I'm sorry, I have another question for you:
I need to make a pie chart with the % of the count of ID per each parameters, for example:
For the Pr = 1, I have 3000 id and I need to represent the % in a pie chart, respect to other values.
For the Pr = 2, I have 4500 id etc......

I have used pie() and also ggplot2 but it doesn't work...How can I do?
Thanks again

andresrcs · January 13, 2020, 1:35pm

This is a very different question, we like to keep things tidy around here, so please ask this on a new topic and don't forget to provide a REPRoducible EXample (reprex) for your new question.

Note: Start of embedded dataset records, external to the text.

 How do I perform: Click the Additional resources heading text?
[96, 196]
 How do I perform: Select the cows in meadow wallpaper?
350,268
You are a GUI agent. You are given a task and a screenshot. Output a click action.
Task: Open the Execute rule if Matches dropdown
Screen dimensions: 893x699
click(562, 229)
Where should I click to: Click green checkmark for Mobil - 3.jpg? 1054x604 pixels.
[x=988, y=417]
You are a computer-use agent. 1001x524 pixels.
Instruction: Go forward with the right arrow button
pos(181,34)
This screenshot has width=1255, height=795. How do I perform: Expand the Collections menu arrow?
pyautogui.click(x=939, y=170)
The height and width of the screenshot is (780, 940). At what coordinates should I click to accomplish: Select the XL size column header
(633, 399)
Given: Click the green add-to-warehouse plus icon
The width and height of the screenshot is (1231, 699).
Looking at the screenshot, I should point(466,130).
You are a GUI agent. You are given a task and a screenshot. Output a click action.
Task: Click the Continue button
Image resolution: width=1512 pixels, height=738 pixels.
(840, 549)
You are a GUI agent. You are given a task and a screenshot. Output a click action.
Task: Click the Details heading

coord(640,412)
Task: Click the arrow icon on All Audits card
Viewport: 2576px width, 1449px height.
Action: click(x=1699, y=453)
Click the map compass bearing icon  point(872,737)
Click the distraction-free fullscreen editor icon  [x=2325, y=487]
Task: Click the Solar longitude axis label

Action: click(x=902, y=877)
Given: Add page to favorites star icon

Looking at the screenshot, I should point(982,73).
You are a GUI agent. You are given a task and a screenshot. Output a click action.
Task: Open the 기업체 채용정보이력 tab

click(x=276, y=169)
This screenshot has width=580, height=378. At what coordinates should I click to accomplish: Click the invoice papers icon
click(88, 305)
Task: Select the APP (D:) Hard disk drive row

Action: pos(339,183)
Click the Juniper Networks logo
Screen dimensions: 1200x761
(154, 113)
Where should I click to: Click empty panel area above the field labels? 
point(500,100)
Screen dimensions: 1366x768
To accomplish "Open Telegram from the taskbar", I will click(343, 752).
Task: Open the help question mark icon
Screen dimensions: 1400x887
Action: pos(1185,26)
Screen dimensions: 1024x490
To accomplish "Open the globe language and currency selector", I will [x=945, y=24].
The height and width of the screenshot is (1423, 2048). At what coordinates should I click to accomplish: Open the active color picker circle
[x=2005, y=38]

gfuse · January 24, 2020, 1:19pm

Hi, I have a question regarding the json parsing for which you have helped me.

In this step:
sample_data %>%
separate_rows(parsed_parameters, sep = ",") %>%
separate(parsed_parameters, c("parsed_parameters", "value"), sep = "=>") %>%
drop_na() %>%
mutate_if(is.character, ~str_remove_all(., "[\"\s]")) %>%
mutate(value = as.numeric(value)) %>%
pivot_wider(id_cols = id, names_from = parsed_parameters, values_from = value)
view(sample_data)

new_dataframe <- sample_data %>%
separate_rows(parsed_parameters, sep = ",") %>%
separate(parsed_parameters, c("parsed_parameters", "value"), sep = "=>") %>%
drop_na() %>%
mutate_if(is.character, ~str_remove_all(., "[\"\s]")) %>%
mutate(value = as.numeric(value)) %>%
pivot_wider(id_cols = id, names_from = parsed_parameters, values_from = value)

I have noted that the columns which contain timestamp or character are not well parsed for example the parameter BMO or DOFU. they contain na but it is not correct.

How can I see every value?

Thanks in advance
Giada

andresrcs · January 24, 2020, 8:33pm

The sample data is no longer available at the link you provided so I don't have data to work with.

system · February 14, 2020, 8:39pm

This topic was automatically closed 21 days after the last reply. New replies are no longer allowed.